TRENTON, N.J. (AP) _ Fourth-quarter net income plunged 83 percent at Chubb Corp., a major property and casualty insurer, due to big losses related to bankrupt energy trader Enron Corp., Chubb reported Thursday.

The Warren-based commercial, specialty and homeowners insurer reported net income of $28.7 million, or 16 cents per share, down from $168.4 million, or 95 cents per share, in 2000′s fourth quarter.

Operating income, which excludes income taxes, was $36.5 million, or 21 cents per share, for the fourth quarter. That included a charge of $220 million before taxes _ $143 million, or 83 cents per share, after taxes _ from surety bond losses related to Enron. A year earlier, fourth-quarter operating income was $165.9 million, or 93 cents per share, Chubb said.

Surety bonds are contracts by which one party agrees to make good on the debt or default of another party. Some of the Enron surety bonds are in litigation, and the company might not end up paying the entire $220 million, Dean R. O’Hare, chairman and chief executive, told analysts during a conference call.

``We intend to pursue the litigation vigorously,″ chief financial officer Weston M. Hicks said.

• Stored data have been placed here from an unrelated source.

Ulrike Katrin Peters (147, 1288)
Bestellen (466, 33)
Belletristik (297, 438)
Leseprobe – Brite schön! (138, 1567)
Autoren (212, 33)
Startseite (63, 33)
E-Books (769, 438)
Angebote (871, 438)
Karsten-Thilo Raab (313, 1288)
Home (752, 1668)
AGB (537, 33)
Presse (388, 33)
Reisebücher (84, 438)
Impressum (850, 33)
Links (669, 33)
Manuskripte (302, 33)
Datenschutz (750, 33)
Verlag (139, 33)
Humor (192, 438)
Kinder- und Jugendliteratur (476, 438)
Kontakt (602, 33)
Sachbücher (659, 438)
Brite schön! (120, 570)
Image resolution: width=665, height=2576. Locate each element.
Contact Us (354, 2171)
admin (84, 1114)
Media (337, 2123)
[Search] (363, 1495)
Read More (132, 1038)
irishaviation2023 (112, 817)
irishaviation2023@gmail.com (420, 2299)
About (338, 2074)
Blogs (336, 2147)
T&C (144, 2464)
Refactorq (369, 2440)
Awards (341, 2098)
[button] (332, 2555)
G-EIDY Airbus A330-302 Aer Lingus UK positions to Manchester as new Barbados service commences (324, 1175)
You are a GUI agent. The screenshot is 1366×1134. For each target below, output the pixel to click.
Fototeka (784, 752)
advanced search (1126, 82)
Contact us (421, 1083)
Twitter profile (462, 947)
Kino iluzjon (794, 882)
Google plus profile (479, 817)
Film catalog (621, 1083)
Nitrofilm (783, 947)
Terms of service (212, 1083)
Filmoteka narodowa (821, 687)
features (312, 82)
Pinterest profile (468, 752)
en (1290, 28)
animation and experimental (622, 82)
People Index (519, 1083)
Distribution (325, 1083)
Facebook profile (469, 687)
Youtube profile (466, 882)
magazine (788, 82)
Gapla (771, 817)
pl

O’Hare said two Chubb employees, whom he did not identify, had resigned over the Enron business. He added that ``short-term jiggles″ caused by Enron and other business scandals would ultimately benefit commercial insurers because they will force corporate executives to be more conservative with accounting.

O’Hare said that excluding the Enron costs, fourth quarter earnings per share would have been $1.04.

Analysts surveyed by Thomson Financial/First Call had forecast earnings per share of 43 cents per share, but it was unclear whether they were keying on operating income or a different figure.

Chubb spokesman Glenn Montgomery refused to discuss any information related to the financial report until later Thursday.

The big hit from Enron follows even bigger losses in Chubb’s third quarter due to claims over damage from the Sept. 11 terrorist attacks. Chubb had a pretax loss of $645 million for that and took an after-tax charge of $420 million, or $2.46 per share, in the third quarter.

``Even after Sept. 11 and Enron, we were profitable last year,″ O’Hare said. ``I feel completely justified in saying, `Happy days are here again.′ Rates are up, retention is up and growth is back.″

He said the rates Chubb is charging for new and renewal policies are ``much higher,″ with tighter conditions, a trend he thought likely to stretch across the industry, and the company is taking steps to minimize ``exposure to terrorism.″

O’Hare said Chubb has lower long-term debt, better cash flow and other advantages over competitors that will help it outperform them with market conditions changing.

For all of 2001, Chubb posted net income of $111.5 million, or 63 cents per share. That was down 84 percent from net income of $714.6 million, or $4.01 per share, in 2000.

Excluding the Sept. 11 claims, net income for 2001 would have been $531.5 million.

O’Hare said Chubb’s commercial insurance business is growing again, with premium growth of 16 percent in the fourth quarter, after an ``intentional growth drought″ since 1998 as the company pruned less-profitable parts of the business.

Still, he said, top executives got no bonuses for 2001.

In midday trading on the New York Stock Exchange, Chubb shares were up $2.13 to $68.56.